= PROBLEM DESCRIPTION =
Copy out all of the data below line for line, leaving every character as it is.

═════ ROWS ═════

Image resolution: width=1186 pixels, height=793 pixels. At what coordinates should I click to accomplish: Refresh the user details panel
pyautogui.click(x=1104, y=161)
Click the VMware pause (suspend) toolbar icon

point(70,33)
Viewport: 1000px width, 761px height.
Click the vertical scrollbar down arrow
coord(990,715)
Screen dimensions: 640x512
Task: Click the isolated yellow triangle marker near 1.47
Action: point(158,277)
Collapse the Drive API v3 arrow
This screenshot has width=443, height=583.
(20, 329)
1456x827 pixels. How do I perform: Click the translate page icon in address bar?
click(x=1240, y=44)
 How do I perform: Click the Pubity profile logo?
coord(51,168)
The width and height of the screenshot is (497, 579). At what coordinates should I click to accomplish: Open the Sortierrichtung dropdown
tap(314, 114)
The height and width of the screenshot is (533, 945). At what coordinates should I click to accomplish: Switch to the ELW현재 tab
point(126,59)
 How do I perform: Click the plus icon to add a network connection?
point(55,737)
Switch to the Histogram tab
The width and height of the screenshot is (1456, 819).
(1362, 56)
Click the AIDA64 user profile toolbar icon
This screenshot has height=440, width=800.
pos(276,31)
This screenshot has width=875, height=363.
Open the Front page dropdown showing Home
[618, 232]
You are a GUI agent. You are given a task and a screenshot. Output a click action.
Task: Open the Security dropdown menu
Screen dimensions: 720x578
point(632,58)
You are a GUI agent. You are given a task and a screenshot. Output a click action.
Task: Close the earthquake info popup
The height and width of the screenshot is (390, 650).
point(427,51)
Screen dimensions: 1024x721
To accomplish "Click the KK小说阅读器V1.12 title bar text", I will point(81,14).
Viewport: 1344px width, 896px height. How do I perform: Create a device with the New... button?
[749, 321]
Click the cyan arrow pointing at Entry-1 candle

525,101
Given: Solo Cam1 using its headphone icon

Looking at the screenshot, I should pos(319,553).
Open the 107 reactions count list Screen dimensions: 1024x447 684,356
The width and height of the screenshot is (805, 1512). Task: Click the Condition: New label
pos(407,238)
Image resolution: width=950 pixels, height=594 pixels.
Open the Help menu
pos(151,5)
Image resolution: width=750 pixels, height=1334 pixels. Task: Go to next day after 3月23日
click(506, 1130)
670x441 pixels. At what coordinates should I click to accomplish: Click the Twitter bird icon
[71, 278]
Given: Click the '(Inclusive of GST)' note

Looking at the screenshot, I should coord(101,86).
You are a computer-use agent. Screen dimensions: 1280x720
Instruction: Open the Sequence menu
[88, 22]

═════

= OUTPUT FOR THIS TASK =
Image resolution: width=1186 pixels, height=793 pixels. At what coordinates should I click to accomplish: Refresh the user details panel
pyautogui.click(x=1104, y=161)
Click the VMware pause (suspend) toolbar icon

point(70,33)
Viewport: 1000px width, 761px height.
Click the vertical scrollbar down arrow
coord(990,715)
Screen dimensions: 640x512
Task: Click the isolated yellow triangle marker near 1.47
Action: point(158,277)
Collapse the Drive API v3 arrow
This screenshot has width=443, height=583.
(20, 329)
1456x827 pixels. How do I perform: Click the translate page icon in address bar?
click(x=1240, y=44)
 How do I perform: Click the Pubity profile logo?
coord(51,168)
The width and height of the screenshot is (497, 579). At what coordinates should I click to accomplish: Open the Sortierrichtung dropdown
tap(314, 114)
The height and width of the screenshot is (533, 945). At what coordinates should I click to accomplish: Switch to the ELW현재 tab
point(126,59)
 How do I perform: Click the plus icon to add a network connection?
point(55,737)
Switch to the Histogram tab
The width and height of the screenshot is (1456, 819).
(1362, 56)
Click the AIDA64 user profile toolbar icon
This screenshot has height=440, width=800.
pos(276,31)
This screenshot has width=875, height=363.
Open the Front page dropdown showing Home
[618, 232]
You are a GUI agent. You are given a task and a screenshot. Output a click action.
Task: Open the Security dropdown menu
Screen dimensions: 720x578
point(632,58)
You are a GUI agent. You are given a task and a screenshot. Output a click action.
Task: Close the earthquake info popup
The height and width of the screenshot is (390, 650).
point(427,51)
Screen dimensions: 1024x721
To accomplish "Click the KK小说阅读器V1.12 title bar text", I will point(81,14).
Viewport: 1344px width, 896px height. How do I perform: Create a device with the New... button?
[749, 321]
Click the cyan arrow pointing at Entry-1 candle

525,101
Given: Solo Cam1 using its headphone icon

Looking at the screenshot, I should pos(319,553).
Open the 107 reactions count list Screen dimensions: 1024x447 684,356
The width and height of the screenshot is (805, 1512). Task: Click the Condition: New label
pos(407,238)
Image resolution: width=950 pixels, height=594 pixels.
Open the Help menu
pos(151,5)
Image resolution: width=750 pixels, height=1334 pixels. Task: Go to next day after 3月23日
click(506, 1130)
670x441 pixels. At what coordinates should I click to accomplish: Click the Twitter bird icon
[71, 278]
Given: Click the '(Inclusive of GST)' note

Looking at the screenshot, I should coord(101,86).
You are a computer-use agent. Screen dimensions: 1280x720
Instruction: Open the Sequence menu
[88, 22]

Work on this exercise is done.